(Records of locating words and elements)
________
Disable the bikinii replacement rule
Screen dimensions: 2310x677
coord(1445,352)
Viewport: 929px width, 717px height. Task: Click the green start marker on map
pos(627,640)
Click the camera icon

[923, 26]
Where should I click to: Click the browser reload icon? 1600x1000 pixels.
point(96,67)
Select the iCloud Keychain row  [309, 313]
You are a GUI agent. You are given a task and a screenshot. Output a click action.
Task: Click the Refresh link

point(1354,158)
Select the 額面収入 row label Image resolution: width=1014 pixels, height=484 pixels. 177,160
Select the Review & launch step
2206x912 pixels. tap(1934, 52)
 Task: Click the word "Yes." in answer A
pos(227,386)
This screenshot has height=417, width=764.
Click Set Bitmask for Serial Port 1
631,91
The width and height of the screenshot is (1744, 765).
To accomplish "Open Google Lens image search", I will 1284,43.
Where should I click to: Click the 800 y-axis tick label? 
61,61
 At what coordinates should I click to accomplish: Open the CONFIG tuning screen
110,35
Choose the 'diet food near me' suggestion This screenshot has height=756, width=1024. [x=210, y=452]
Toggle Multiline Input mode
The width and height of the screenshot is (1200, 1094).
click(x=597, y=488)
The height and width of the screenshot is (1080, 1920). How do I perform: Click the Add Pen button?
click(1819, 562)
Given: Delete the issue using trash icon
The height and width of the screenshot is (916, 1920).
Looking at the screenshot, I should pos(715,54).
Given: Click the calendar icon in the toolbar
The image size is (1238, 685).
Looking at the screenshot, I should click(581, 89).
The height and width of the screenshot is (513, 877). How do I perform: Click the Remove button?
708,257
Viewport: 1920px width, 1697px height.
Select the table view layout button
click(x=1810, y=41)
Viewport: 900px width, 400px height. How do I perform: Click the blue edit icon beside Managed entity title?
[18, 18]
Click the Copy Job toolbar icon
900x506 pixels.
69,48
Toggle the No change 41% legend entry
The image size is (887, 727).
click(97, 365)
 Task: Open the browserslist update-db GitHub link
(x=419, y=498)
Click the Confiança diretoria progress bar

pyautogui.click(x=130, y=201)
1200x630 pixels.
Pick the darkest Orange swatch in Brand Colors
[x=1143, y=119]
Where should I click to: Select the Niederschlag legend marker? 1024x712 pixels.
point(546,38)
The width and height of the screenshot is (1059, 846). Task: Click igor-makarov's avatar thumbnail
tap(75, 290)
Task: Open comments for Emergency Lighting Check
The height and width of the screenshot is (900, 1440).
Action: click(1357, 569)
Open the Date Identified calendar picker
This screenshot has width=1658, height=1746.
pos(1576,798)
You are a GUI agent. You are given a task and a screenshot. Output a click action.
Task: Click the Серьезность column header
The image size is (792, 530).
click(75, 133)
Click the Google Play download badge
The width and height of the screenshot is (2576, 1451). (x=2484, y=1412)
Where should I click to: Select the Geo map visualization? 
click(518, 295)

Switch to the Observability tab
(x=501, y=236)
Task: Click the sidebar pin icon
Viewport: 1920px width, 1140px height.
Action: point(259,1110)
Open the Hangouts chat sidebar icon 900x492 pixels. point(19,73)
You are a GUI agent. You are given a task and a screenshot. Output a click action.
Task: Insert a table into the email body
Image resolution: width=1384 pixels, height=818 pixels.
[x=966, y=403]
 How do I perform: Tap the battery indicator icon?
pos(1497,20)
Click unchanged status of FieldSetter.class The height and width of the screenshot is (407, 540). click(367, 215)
________
◆ Short task
Copy out all of the material above, word for word and line for line.

◆ Finished task
Disable the bikinii replacement rule
Screen dimensions: 2310x677
coord(1445,352)
Viewport: 929px width, 717px height. Task: Click the green start marker on map
pos(627,640)
Click the camera icon

[923, 26]
Where should I click to: Click the browser reload icon? 1600x1000 pixels.
point(96,67)
Select the iCloud Keychain row  [309, 313]
You are a GUI agent. You are given a task and a screenshot. Output a click action.
Task: Click the Refresh link

point(1354,158)
Select the 額面収入 row label Image resolution: width=1014 pixels, height=484 pixels. 177,160
Select the Review & launch step
2206x912 pixels. tap(1934, 52)
 Task: Click the word "Yes." in answer A
pos(227,386)
This screenshot has height=417, width=764.
Click Set Bitmask for Serial Port 1
631,91
The width and height of the screenshot is (1744, 765).
To accomplish "Open Google Lens image search", I will 1284,43.
Where should I click to: Click the 800 y-axis tick label? 
61,61
 At what coordinates should I click to accomplish: Open the CONFIG tuning screen
110,35
Choose the 'diet food near me' suggestion This screenshot has height=756, width=1024. [x=210, y=452]
Toggle Multiline Input mode
The width and height of the screenshot is (1200, 1094).
click(x=597, y=488)
The height and width of the screenshot is (1080, 1920). How do I perform: Click the Add Pen button?
click(1819, 562)
Given: Delete the issue using trash icon
The height and width of the screenshot is (916, 1920).
Looking at the screenshot, I should pos(715,54).
Given: Click the calendar icon in the toolbar
The image size is (1238, 685).
Looking at the screenshot, I should click(581, 89).
The height and width of the screenshot is (513, 877). How do I perform: Click the Remove button?
708,257
Viewport: 1920px width, 1697px height.
Select the table view layout button
click(x=1810, y=41)
Viewport: 900px width, 400px height. How do I perform: Click the blue edit icon beside Managed entity title?
[18, 18]
Click the Copy Job toolbar icon
900x506 pixels.
69,48
Toggle the No change 41% legend entry
The image size is (887, 727).
click(97, 365)
 Task: Open the browserslist update-db GitHub link
(x=419, y=498)
Click the Confiança diretoria progress bar

pyautogui.click(x=130, y=201)
1200x630 pixels.
Pick the darkest Orange swatch in Brand Colors
[x=1143, y=119]
Where should I click to: Select the Niederschlag legend marker? 1024x712 pixels.
point(546,38)
The width and height of the screenshot is (1059, 846). Task: Click igor-makarov's avatar thumbnail
tap(75, 290)
Task: Open comments for Emergency Lighting Check
The height and width of the screenshot is (900, 1440).
Action: click(1357, 569)
Open the Date Identified calendar picker
This screenshot has width=1658, height=1746.
pos(1576,798)
You are a GUI agent. You are given a task and a screenshot. Output a click action.
Task: Click the Серьезность column header
The image size is (792, 530).
click(75, 133)
Click the Google Play download badge
The width and height of the screenshot is (2576, 1451). (x=2484, y=1412)
Where should I click to: Select the Geo map visualization? 
click(518, 295)

Switch to the Observability tab
(x=501, y=236)
Task: Click the sidebar pin icon
Viewport: 1920px width, 1140px height.
Action: point(259,1110)
Open the Hangouts chat sidebar icon 900x492 pixels. point(19,73)
You are a GUI agent. You are given a task and a screenshot. Output a click action.
Task: Insert a table into the email body
Image resolution: width=1384 pixels, height=818 pixels.
[x=966, y=403]
 How do I perform: Tap the battery indicator icon?
pos(1497,20)
Click unchanged status of FieldSetter.class The height and width of the screenshot is (407, 540). click(367, 215)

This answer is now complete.